**DATASET ENTRIES**:
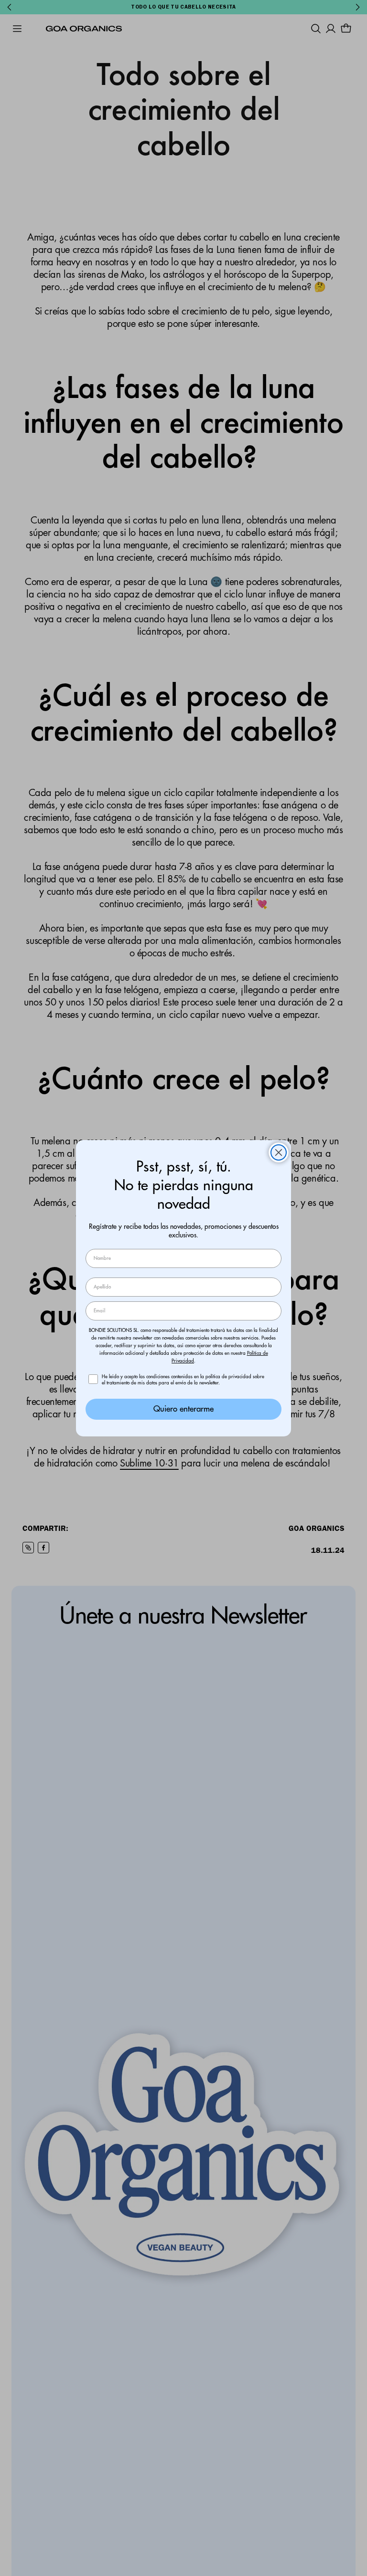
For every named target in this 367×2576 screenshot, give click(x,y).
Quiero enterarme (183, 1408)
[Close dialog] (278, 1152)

* * *

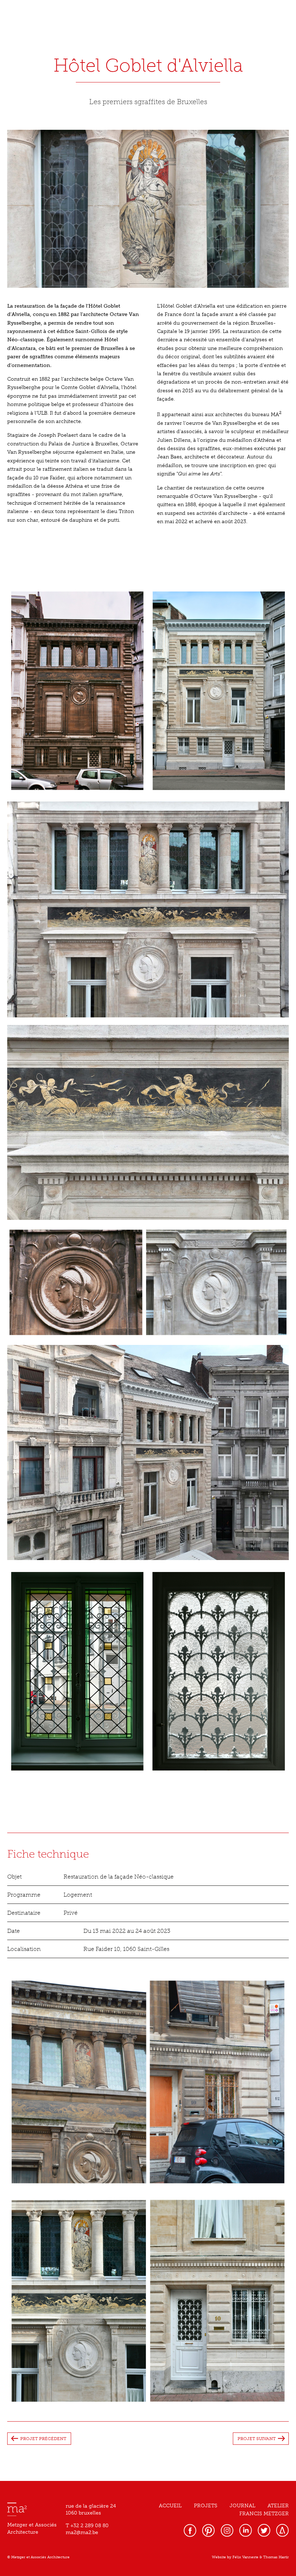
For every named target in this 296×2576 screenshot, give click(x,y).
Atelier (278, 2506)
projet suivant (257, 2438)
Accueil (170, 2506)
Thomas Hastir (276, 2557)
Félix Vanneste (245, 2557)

**WHAT YOU SHOULD DO**:
From the entries, copy every line in which the word "named" occurs.

**ANSWER BOX**:
For every named target in this 367×2576 screenshot, give click(x,y).
For every named target in this 296×2576 screenshot, give click(x,y).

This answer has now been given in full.